## DO THIS
In the Mike Klaas interview below, turn the paragraph that starts "Grant Ingersoll [search on Grant] talks to" into a short bulleted list that keeps its main facts.

## EXTRACT TO READ
** BEGIN **

Interview with Mike Klaas

Download the MP3, Subscribe to the Podcast (Subscribe With iTunes)

Grant Ingersoll [search on Grant] talks to Mike Klaas [search on Mike], Lucene/Solr committer and CTO of internet search innovator Worio.com.  Worio's Discovery Engine helps users find results by observing their interests, without relying exclusively on keywords. Worio has scaled to a 500 million document corpus searched through distributed instances of Solr, with customized scoring, ranking and highlighting.

“There’s actually a lot of information that is useful to people on the web that they aren’t finding through search.  And that’s because it just doesn’t fit in the search mold  … As a person uses this system for a while, Worio learns about their interests and starts being able to provide them recommendations for web pages without even having to do search.”

Transcript

Interviewer:
Today I’m speaking with Mike Klass, Apache Solr Committer and Lucene PMC member. Welcome, Mike, and thanks for speaking with me.
Mike Klass:
Hi, Grant.
Interviewer:
Why don’t we start off by having you introduce yourself and tell us a little bit about your background before you came into Solr.

** END **

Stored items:
** BEGIN **

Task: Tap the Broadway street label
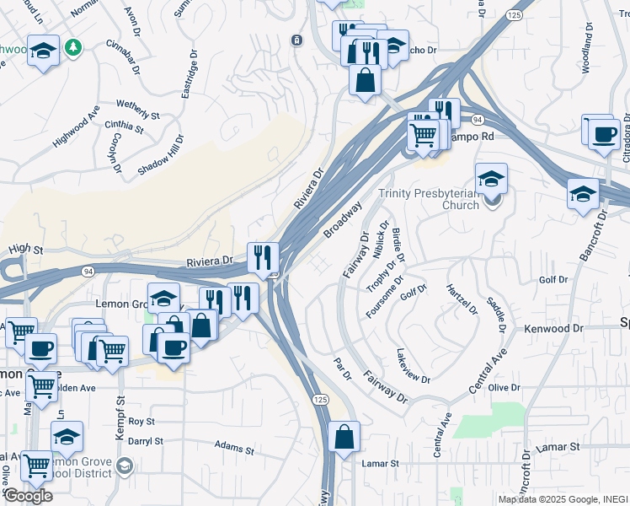343,218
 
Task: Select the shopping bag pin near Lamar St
344,438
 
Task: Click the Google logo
27,496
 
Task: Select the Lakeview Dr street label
413,365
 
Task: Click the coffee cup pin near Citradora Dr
603,134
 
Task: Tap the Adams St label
234,446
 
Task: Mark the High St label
25,249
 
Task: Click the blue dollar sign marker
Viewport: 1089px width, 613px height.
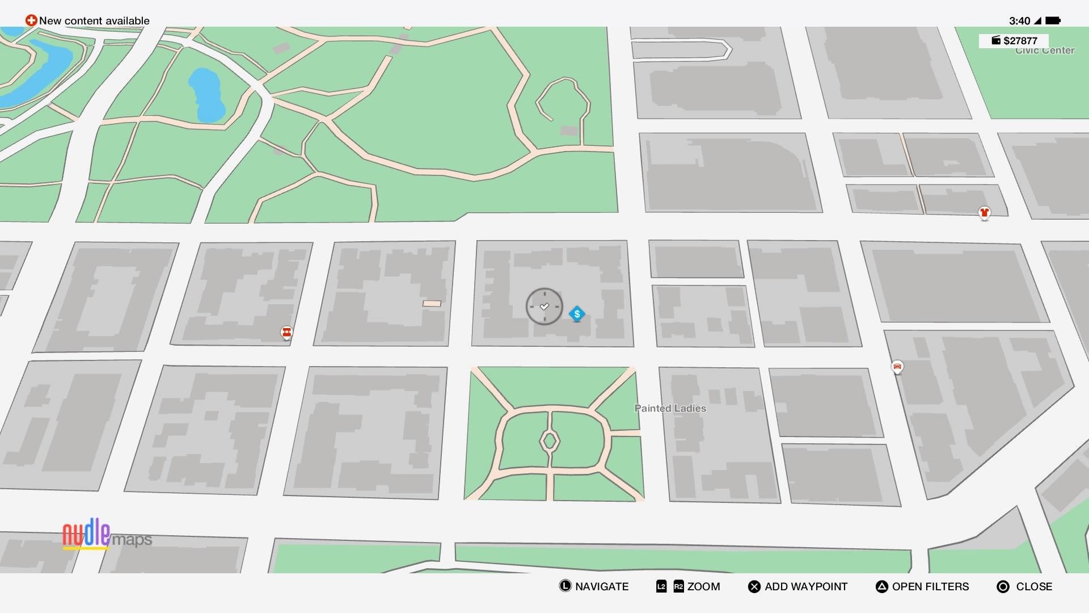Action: click(577, 314)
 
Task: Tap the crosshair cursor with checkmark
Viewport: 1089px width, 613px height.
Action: click(544, 306)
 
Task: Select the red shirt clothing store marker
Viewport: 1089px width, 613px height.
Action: click(984, 213)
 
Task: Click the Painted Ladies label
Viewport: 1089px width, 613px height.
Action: click(670, 408)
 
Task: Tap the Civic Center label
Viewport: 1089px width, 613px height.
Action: click(1045, 51)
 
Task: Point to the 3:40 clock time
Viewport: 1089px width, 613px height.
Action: click(1019, 21)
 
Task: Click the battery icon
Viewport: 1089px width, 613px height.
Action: click(1053, 21)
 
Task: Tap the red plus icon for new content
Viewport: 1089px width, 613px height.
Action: click(31, 20)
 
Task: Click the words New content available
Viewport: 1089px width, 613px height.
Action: click(94, 21)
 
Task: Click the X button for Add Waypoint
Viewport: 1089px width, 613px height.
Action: click(754, 587)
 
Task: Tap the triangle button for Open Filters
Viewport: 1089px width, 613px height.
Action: click(881, 587)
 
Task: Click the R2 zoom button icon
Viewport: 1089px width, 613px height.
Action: click(678, 587)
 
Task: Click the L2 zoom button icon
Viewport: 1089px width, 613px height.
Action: click(661, 587)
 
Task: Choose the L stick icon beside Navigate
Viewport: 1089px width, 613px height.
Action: click(565, 586)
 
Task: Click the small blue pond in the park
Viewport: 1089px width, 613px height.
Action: click(205, 95)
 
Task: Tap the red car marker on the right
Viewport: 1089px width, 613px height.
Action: click(897, 367)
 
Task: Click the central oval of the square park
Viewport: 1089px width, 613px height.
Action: click(549, 440)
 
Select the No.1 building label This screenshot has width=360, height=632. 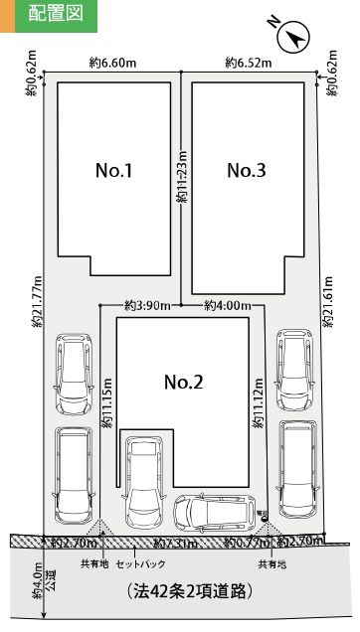tap(113, 170)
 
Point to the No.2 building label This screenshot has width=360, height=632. tap(183, 382)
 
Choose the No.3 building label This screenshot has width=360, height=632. tap(246, 170)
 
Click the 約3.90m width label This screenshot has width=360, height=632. tap(147, 305)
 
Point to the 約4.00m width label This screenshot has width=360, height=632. tap(227, 305)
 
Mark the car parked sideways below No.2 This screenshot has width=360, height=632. tap(213, 511)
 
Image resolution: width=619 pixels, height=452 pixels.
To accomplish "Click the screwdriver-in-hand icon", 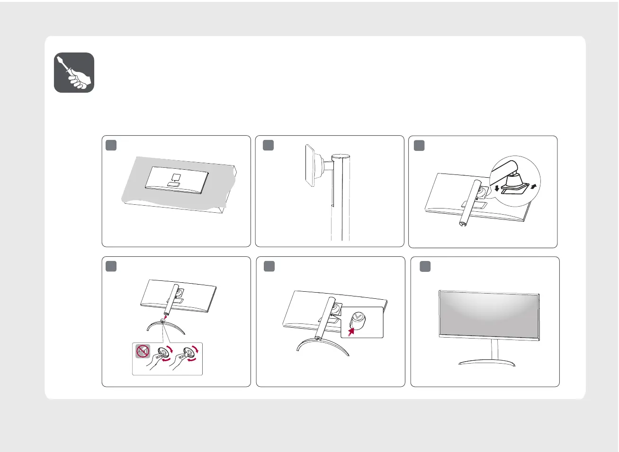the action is (74, 72).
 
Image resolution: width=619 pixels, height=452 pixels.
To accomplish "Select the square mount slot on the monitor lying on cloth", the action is (175, 177).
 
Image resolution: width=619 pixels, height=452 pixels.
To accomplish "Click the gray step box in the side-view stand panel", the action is (268, 145).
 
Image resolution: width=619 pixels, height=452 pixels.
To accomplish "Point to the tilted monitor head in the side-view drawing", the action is (310, 166).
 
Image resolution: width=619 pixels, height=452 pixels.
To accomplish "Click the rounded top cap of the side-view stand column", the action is (341, 156).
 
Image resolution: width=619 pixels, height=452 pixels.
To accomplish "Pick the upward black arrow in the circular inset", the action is (533, 185).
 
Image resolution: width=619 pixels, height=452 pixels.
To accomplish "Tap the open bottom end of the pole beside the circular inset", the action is (462, 224).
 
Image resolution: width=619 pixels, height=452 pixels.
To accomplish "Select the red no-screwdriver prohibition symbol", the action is (143, 352).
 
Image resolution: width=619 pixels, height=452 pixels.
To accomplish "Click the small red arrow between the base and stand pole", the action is (166, 317).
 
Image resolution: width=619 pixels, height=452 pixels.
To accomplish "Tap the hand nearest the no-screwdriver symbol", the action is (156, 363).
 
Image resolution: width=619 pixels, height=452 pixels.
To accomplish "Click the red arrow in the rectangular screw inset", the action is (351, 332).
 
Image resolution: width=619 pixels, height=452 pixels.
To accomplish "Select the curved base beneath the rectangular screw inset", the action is (322, 345).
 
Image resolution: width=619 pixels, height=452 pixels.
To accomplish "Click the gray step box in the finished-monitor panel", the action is (425, 267).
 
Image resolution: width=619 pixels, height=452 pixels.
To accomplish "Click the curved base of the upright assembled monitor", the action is (487, 363).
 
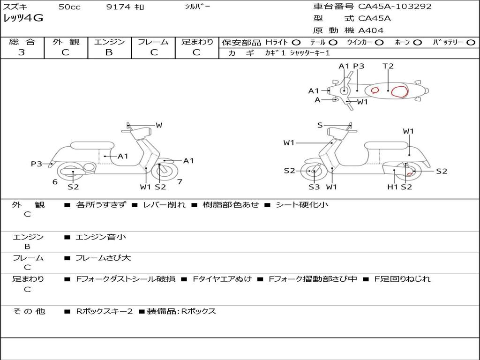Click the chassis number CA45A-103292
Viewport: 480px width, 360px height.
coord(395,7)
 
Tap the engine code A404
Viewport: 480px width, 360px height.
coord(371,30)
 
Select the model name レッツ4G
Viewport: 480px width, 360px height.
coord(23,18)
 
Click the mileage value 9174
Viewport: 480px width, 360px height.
coord(118,7)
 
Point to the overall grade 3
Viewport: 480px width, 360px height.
coord(22,52)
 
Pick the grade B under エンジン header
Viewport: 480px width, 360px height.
coord(109,52)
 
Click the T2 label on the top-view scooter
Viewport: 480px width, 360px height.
coord(388,66)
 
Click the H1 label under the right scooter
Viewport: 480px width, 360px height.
coord(392,187)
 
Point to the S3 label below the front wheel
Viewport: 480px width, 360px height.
coord(314,187)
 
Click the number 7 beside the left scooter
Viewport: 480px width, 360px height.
coord(180,182)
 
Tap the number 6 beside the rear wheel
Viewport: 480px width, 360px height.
coord(55,182)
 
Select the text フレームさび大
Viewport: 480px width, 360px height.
coord(103,258)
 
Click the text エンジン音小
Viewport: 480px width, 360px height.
coord(100,237)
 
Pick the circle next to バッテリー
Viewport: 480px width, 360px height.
coord(471,43)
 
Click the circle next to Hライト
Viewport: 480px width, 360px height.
coord(296,43)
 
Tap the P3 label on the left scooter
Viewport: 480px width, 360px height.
coord(37,164)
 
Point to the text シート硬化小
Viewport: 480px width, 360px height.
coord(302,204)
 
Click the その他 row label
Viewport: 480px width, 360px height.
coord(29,311)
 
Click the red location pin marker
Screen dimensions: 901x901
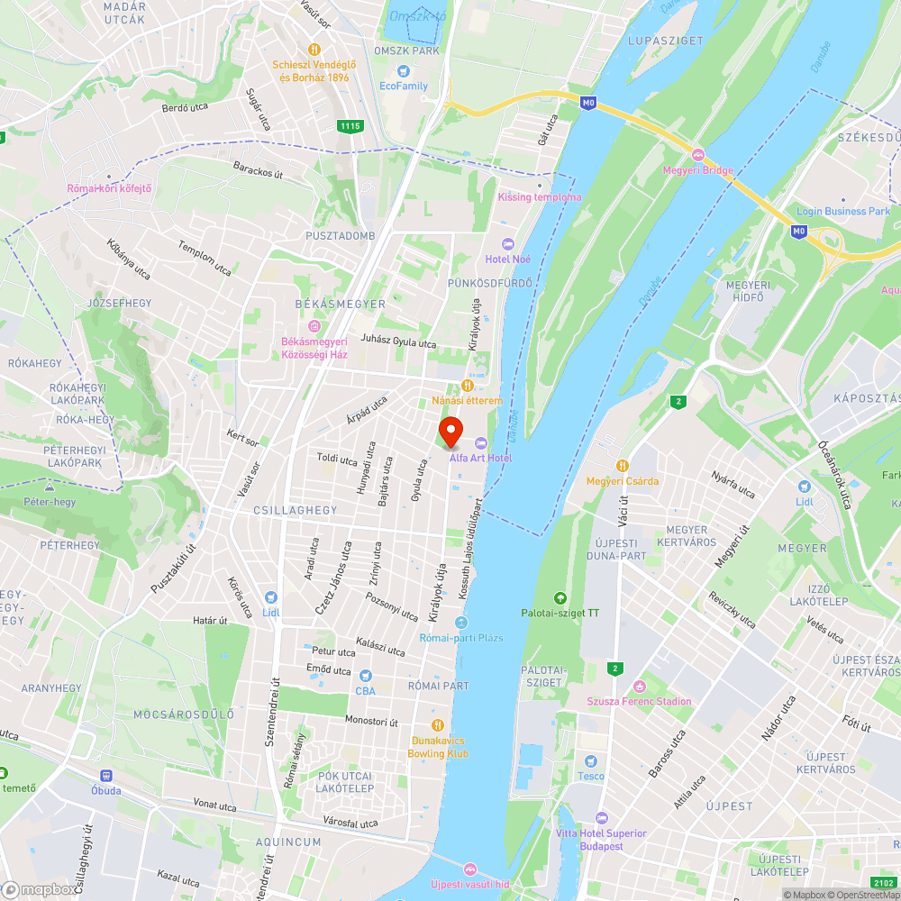pyautogui.click(x=450, y=432)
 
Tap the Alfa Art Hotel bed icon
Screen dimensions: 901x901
pyautogui.click(x=480, y=441)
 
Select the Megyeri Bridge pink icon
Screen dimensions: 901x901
pyautogui.click(x=697, y=153)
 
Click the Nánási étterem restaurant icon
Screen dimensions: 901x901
pyautogui.click(x=467, y=385)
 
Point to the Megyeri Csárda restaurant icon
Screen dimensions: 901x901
pyautogui.click(x=622, y=465)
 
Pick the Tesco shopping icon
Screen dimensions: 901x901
pyautogui.click(x=591, y=761)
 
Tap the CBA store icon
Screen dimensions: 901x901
pyautogui.click(x=365, y=676)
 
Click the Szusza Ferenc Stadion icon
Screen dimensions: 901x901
pyautogui.click(x=640, y=687)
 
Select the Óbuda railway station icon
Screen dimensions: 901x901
pyautogui.click(x=107, y=775)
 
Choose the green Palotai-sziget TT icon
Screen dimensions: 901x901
pyautogui.click(x=560, y=597)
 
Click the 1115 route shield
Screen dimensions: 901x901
pyautogui.click(x=351, y=126)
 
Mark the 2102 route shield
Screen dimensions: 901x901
pyautogui.click(x=884, y=883)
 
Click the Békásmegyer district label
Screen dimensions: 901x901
pyautogui.click(x=341, y=304)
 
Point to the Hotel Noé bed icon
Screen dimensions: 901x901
pyautogui.click(x=506, y=243)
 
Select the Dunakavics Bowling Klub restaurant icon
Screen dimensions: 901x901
pyautogui.click(x=438, y=725)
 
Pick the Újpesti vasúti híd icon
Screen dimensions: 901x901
pyautogui.click(x=469, y=869)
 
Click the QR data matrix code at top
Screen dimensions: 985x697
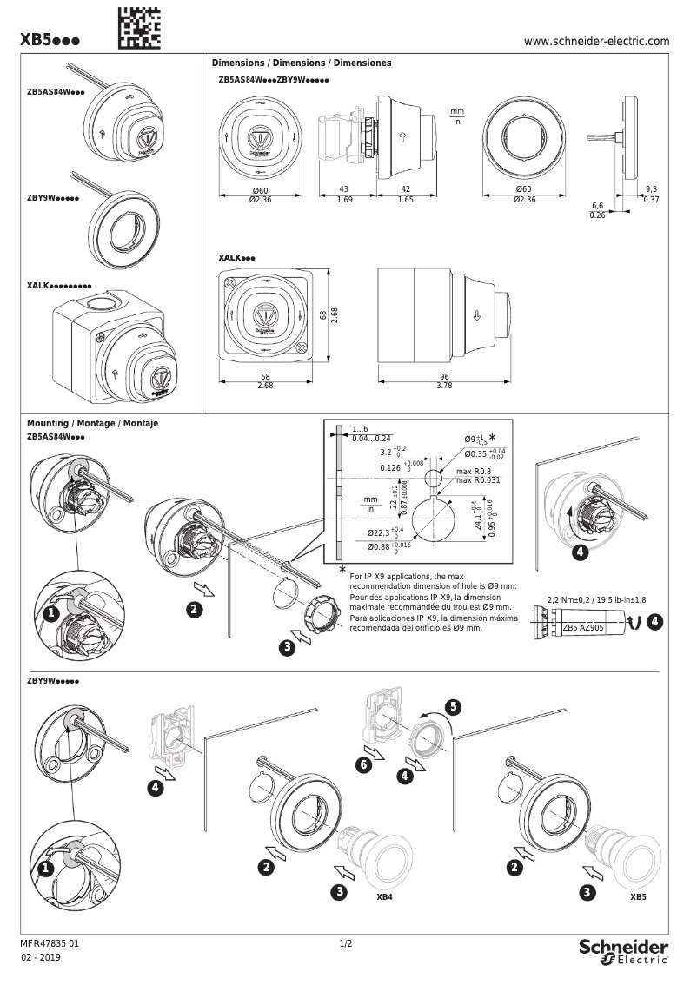coord(138,25)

** END **

## PROBLEM SOLUTION
- Grant Ingersoll talks with Mike Klaas, a Lucene/Solr committer and CTO of the internet search company Worio.com.
- Worio's Discovery Engine helps users find results by observing their interests, not only by relying on keywords.
- Worio searches a 500 million document corpus through distributed instances of Solr.
- Its search uses customized scoring, ranking and highlighting.